Delaware Right-of-Way Pest Management Bundle

This course bundle is geared toward the right-of-way commercial applicator. This course bundle contains 4 credits of category 06 training approved by the Delaware Department of Agriculture. Click on course details for a complete list of courses.

BUNDLE CONTENTS:

  • Right-of-Way: Pest Management Overview – 3 credits
  • Pollinator Stewardship – 1 credit

 


Right-of-Way: Pest Management Overview

Course Description

Pest management in right-of-way situations can be a challenge. The economic thresholds are different in right-of-way situations compared to either a landscape setting or an agricultural setting. The treatment areas can be more readily viewed by the public or may be too rough to reach using traditional equipment. While broadleaf and woody plant material is usually the major pests in right-of-way situations there can be insect and vertebrate pests that need management. This course provides an overview of pests common to rights-of-way, management solutions, a look at the equipment commonly used to treat rights-of-way, and a review of calibration steps for that equipment.
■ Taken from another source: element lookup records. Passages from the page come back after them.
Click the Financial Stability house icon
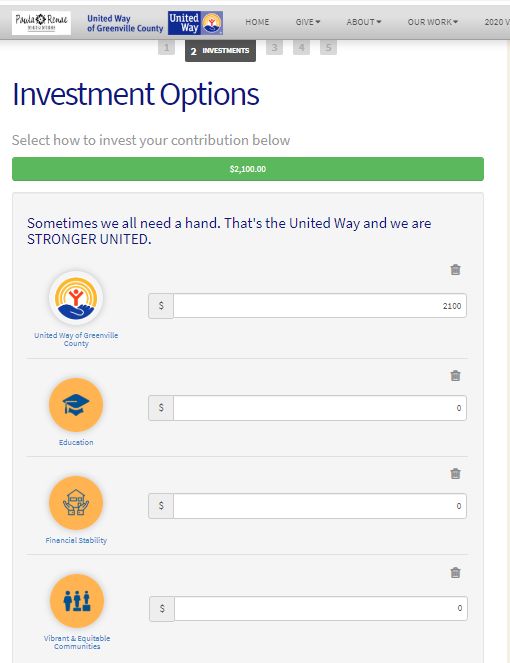This screenshot has width=510, height=663. pyautogui.click(x=76, y=503)
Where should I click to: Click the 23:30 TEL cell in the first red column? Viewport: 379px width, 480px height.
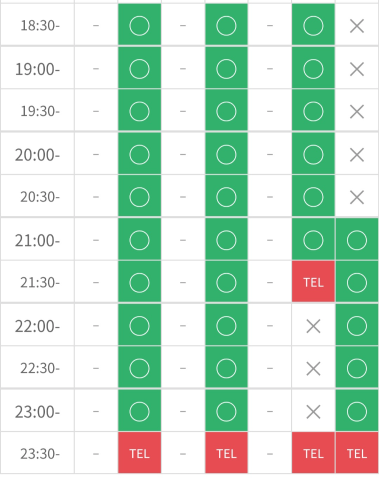(139, 453)
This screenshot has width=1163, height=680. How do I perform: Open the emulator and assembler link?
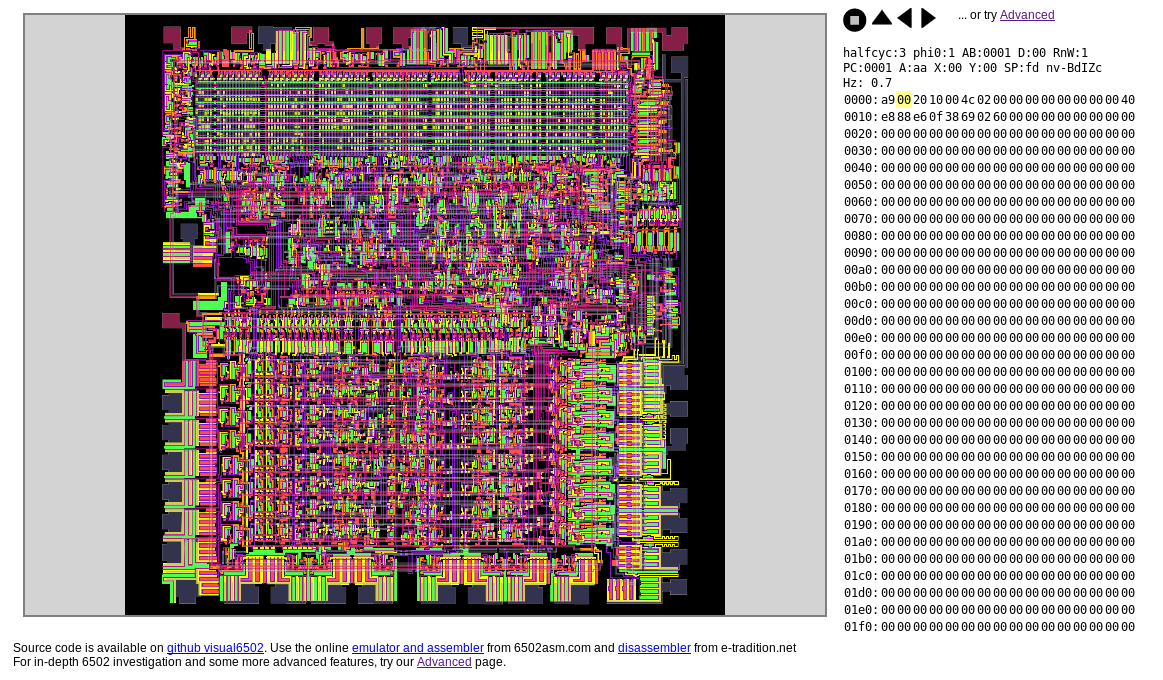pos(417,648)
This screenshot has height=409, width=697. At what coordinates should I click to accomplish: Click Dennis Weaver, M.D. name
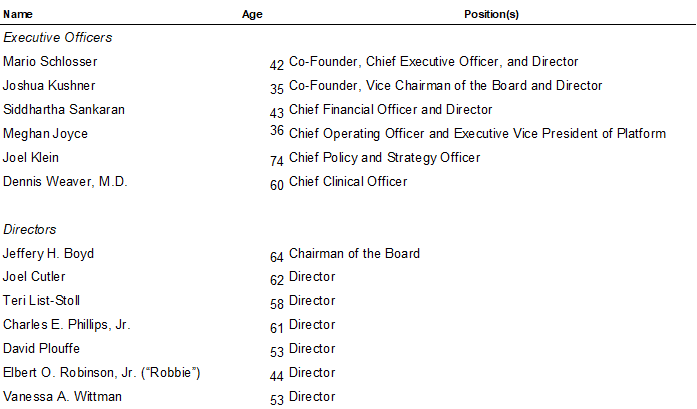65,181
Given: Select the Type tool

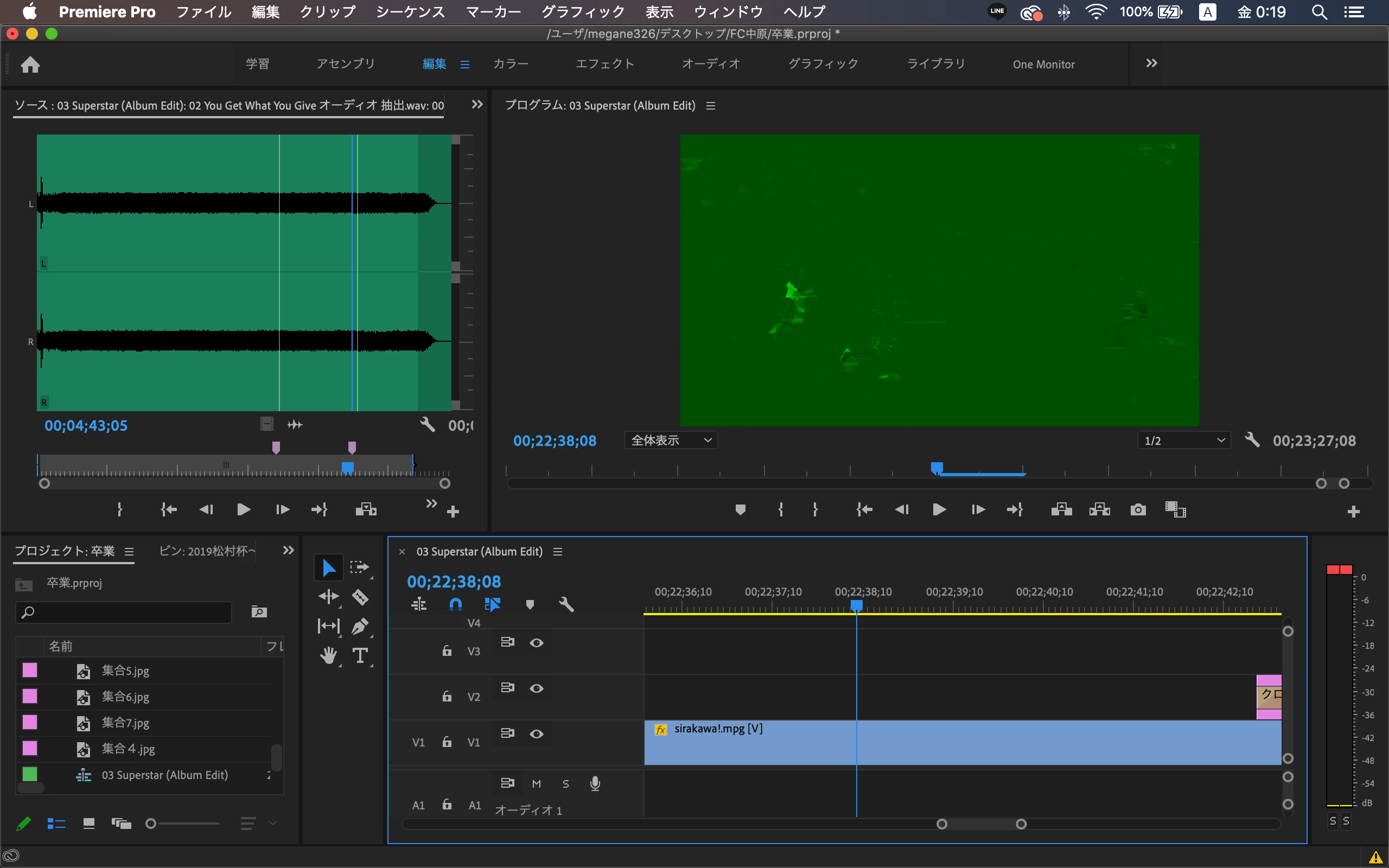Looking at the screenshot, I should [360, 655].
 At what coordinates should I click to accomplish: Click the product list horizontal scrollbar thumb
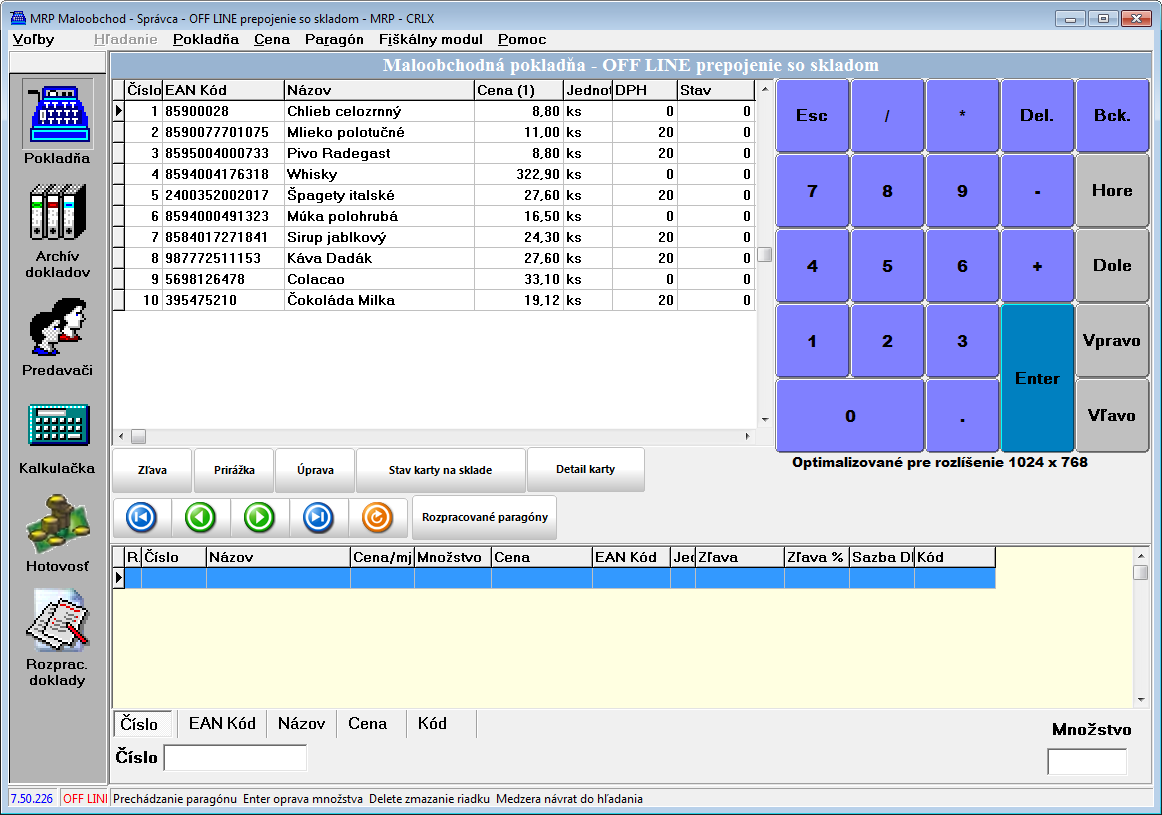138,436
After completing this course participants will be able to:

  • Outline the principles of an IPM program in right-of-way situations
  • Identify weeds and other pests commonly found in rights-of-way
  • Identify and calibrate equipment commonly used in right-of-way applications
  • Demonstrate an understanding of professional conduct and how to interact with the public

Pollinator Stewardship

Course Description

Honey Bee Stewardship. The primary concern plaguing the beekeeping industry is the decline of honey bees around the world. Colony collapse disorder (CCD) is the leading cause behind this steady decline in honey bee numbers. There are a number of different factors affecting this decline. This course provides an outline of the best practices concerning honeybee stewardship.

Minimizing Pesticide Risk for Pollinators. Whether applying pesticides in the home garden or in a commercial setting, many of the chemical pesticides used to control insects, fungal disease, and even weeds can hurt non-target pollinating insects, such as bees and butterflies. This section will ensure your ability to effectively and efficiently apply pesticides without harming beneficial insects.

After completing this course participants will be able to:

  • Identify the factors that contribute to colony collapse disorder.
  • Recognize the importance of beekeeper/grower communication.
  • Describe the importance of pollinators in agriculture and why protecting native pollinators is of great concern.
  • Outline the federal and state enforcement and compliance procedure as related to pollinator safety and alternatives to hard chemicals.